Strategic implications for GitHub, Microsoft, and the developer ecosystem​

  • For Microsoft, encouraging internal Copilot use helps iterate and sell the product, but it also heightens scrutiny about whether platform owners can remain impartial stewards of open‑source communities when product incentives align with internal adoption. Dohmke’s public defense attempts to balance those tensions, but the optics are difficult.
  • For GitHub, the message that “everyone at GitHub uses GitHub” is both logical and fraught. On one hand, internal dogfooding is best practice; on the other, mandating internal product use raises trust questions among an ecosystem that often values neutrality and openness.
  • For the broader developer community, this episode is a test case in how large platform providers will socialize rapid tool adoption without undermining developer goodwill. If Microsoft and GitHub manage the rollout with good governance, transparent metrics, and training, the payoff could be real productivity gains. If they don’t, the backlash could deepen developer distrust. (github.blog)

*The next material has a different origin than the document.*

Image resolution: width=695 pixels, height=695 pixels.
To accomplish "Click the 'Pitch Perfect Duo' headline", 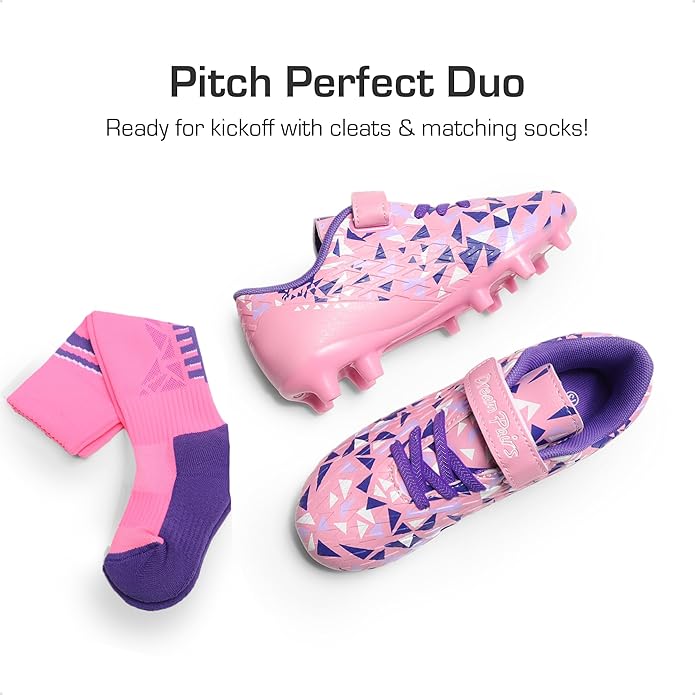I will 347,83.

Critical assessment — strengths and red lines​

Notable strengths​

  • Evidence‑backed productivity gains: Multiple studies, including GitHub’s own research and independent academic work, show substantial productivity improvements with Copilot in controlled settings — effects that justify promoting adoption. (github.blog, arxiv.org)
  • Product feedback loop: Internal adoption accelerates product maturity through everyday feedback, bug reports, and feature discovery.
  • Alignment with modern skills: Making AI literacy a recognized competency helps organizations retool for a future where AI‑augmented workflows are ubiquitous.

Red lines and risks​

  • Quantitative, gamable KPIs: Counting sessions, lines, or tokens should be avoided; such measures distort behavior.
  • Lack of training or governance: Mandating usage before providing time, training, and technical guardrails invites errors and legal exposures.
  • Opacity and punitive implementation: If employees experience the policy as punitive rather than developmental, trust will erode quickly — with downstream costs in retention and recruitment.

What to watch next​

  • Will teams translate “holistic reflection” into concrete scorecards, or will HR issue firm guidance restricting quantitative measures?
  • How will Microsoft and GitHub align product incentives with external trust signals (open‑source neutrality, privacy)?
  • Will regulators or labor bodies scrutinize performance criteria tied to AI usage for fairness or privacy implications?
  • Will other large employers follow Microsoft’s lead — and if so, will best practices consolidate into industry norms?

Conclusion​

The debate sparked by the Microsoft memo and Thomas Dohmke’s “totally fair game” remark is more than a corporate squabble; it’s a frontline case in how organizations reconcile product incentives, workforce development, and employee rights in an AI‑first era. The strongest defensible approach is not coercion but structured learning: clear competency definitions, transparent rubrics, role‑appropriate training, robust data governance, and human oversight.
If properly designed, making AI fluency part of development and performance conversations can accelerate capability building, product quality, and developer productivity — benefits that are supported by rigorous studies. (github.blog, arxiv.org)
If handled poorly, however, the move risks producing a culture of surveillance, gamed metrics, and inadvertent legal exposures. The difference will depend on implementation detail: whether managers use AI metrics to coach rather than to punish, whether organizations invest in training and guardrails, and whether employees retain meaningful voice and transparency in how they are evaluated. The outcome of this experiment will shape workplace norms for AI across the industry — and it will be judged as much by employee trust as by any productivity statistic.